TensorRT inference time much faster than cuDNN


Recently I’ve created small network on cuDNN (2-3 convolution layers) and the same on TensorRT and it looks like TensorRT is faster than cuDNN in 1.8-1.9 times.

For that I have a question, does TensorRT perform implicit conversion of the model to FP16 if it was provided as F32 ? For example, it looks like that TensorRT evaluates model and if difference is not big, it converts model to FP16, in such way improve performance …

Is that a case ?


TensorRT Version: 8
GPU Type: GTX1080
Nvidia Driver Version: 465
CUDA Version: 11.2
CUDNN Version: 8.1

Yes, it converts to FP16 automatically.

Does it mean that if I provide FP32 network, TensorRT could convert whole network to FP16 ?

Is it possible to avoid such behaviour ? For example to enforce working with FP32 precision ? Some option probably ?

Do you mean that happens if if Tensor Core available ??

GTX1080 do not have Tensor Core support, how TensorRT could convert network to FP16, if it will work in emulation mode and will work very slow ?
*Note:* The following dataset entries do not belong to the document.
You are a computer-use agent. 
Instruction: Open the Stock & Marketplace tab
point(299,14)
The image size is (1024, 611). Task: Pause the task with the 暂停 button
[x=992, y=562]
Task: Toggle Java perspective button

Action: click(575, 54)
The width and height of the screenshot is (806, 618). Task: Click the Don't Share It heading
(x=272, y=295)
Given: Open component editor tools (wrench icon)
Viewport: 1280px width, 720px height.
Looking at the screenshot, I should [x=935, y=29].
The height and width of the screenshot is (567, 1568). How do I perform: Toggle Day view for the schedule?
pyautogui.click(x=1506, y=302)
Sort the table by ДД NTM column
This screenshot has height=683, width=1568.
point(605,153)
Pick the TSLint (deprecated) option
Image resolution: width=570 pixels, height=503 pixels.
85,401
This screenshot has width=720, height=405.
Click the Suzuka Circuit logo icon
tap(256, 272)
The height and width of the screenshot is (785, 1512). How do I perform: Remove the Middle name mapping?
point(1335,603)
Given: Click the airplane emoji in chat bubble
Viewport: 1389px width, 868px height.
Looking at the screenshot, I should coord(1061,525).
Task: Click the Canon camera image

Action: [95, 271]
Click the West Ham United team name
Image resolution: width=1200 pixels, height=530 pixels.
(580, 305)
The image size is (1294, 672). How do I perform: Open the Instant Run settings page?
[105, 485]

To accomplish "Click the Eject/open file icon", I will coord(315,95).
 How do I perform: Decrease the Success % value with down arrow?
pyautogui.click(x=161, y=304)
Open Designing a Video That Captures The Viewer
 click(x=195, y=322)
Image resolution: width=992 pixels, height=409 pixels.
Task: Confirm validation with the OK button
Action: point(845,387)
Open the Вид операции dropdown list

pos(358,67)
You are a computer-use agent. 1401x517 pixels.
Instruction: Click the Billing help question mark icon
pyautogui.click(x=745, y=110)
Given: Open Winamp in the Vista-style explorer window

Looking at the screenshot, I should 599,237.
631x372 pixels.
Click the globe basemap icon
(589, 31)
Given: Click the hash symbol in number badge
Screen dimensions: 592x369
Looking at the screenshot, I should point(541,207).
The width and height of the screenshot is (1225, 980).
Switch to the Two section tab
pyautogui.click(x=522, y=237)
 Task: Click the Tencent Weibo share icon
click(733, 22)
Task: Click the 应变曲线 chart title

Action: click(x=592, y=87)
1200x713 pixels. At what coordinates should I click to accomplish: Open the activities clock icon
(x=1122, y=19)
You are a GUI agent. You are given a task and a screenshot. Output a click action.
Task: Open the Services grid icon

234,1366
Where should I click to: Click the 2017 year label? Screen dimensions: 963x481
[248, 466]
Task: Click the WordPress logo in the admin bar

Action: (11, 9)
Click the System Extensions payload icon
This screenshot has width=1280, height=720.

We do support FP16 even without tensor cores, although it will of course be much faster if tensor cores are available.
Yes, TRT could convert the whole network to FP16.
FP16 is opt-in - the default behavior is to use FP32 precision. Finer-grained control is also possible, i.e. the user can mark specific layers to run in FP32 or FP16

Thank you.

This topic was automatically closed 14 days after the last reply. New replies are no longer allowed.